Sara Maria Gomez Lopez, who works at the Vancouver Association for Survivors of Torture, is a protected person from Mexico who is training to be a counsellor for survivors of trauma. She came to Canada six years ago, crossing the U.S.-Canada border on foot. She was one of two dozen refugees and asylum seekers who helped The Discourse put together a toolkit for refugees wanting to speak to the media.

Who are you cheering for in the world cup?

Duncan Bernardo runs BC Newcomer Camp a soccer camp for refugee youth. He wants to know who refugees are cheering for in the World Cup.

Respect diversity

Saeid Kooshki and his wife Monireh Nayebian are refugees from Iran who resettled in metro Vancouver. They proudly explain their six-month-old daughter Sara is Canadian, even if they are “refugees.”

Don’t ‘other’ refugees

Refugees are “like you & me! Don’t ‘other’ them!’ says Noor Youssef, a youth worker for refugees new to Canada at the Immigrant Services Society of BC.

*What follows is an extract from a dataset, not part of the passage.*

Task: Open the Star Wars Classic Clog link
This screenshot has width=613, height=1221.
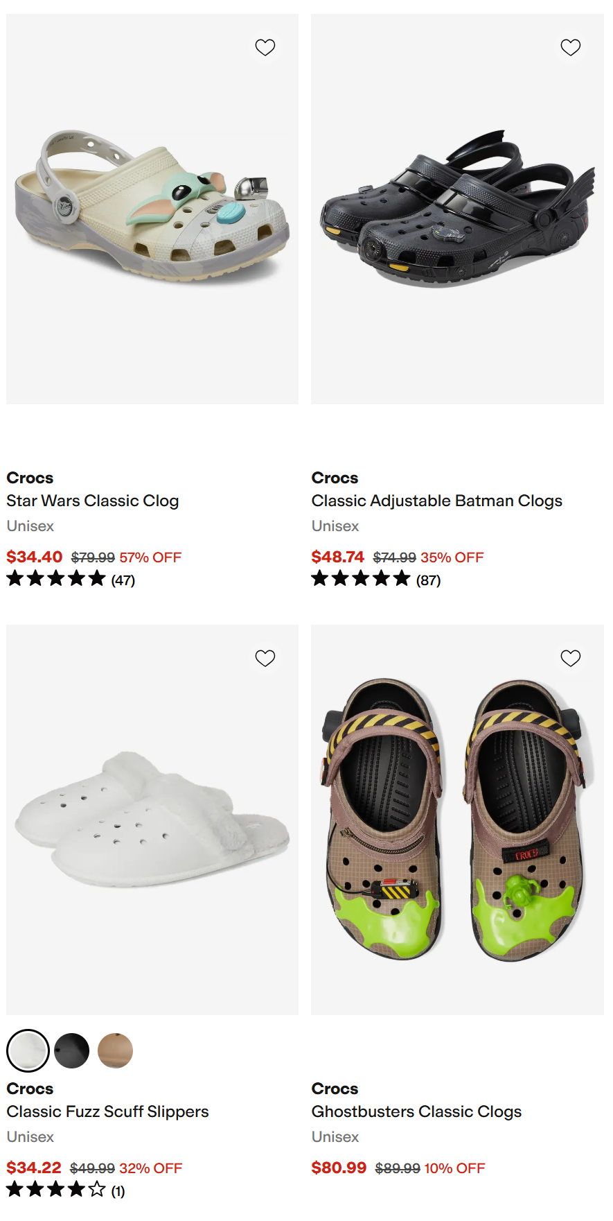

Refugee claimants face a lot of challenges

Refugee claimants face challenges like language barriers, culture shock and a sense of loss, says Melissa Osorto, a settlement worker at Options Community Services.

Refugees are not victims

“Refugees are not victims. We must capitalize on their strengths, resilience and capabilities — all they need from us is understanding, kindness and friendship,” says Leo Gomez Cabasag, a youth worker for refugees new to Canada at the Immigrant Services Society of B.C. [end]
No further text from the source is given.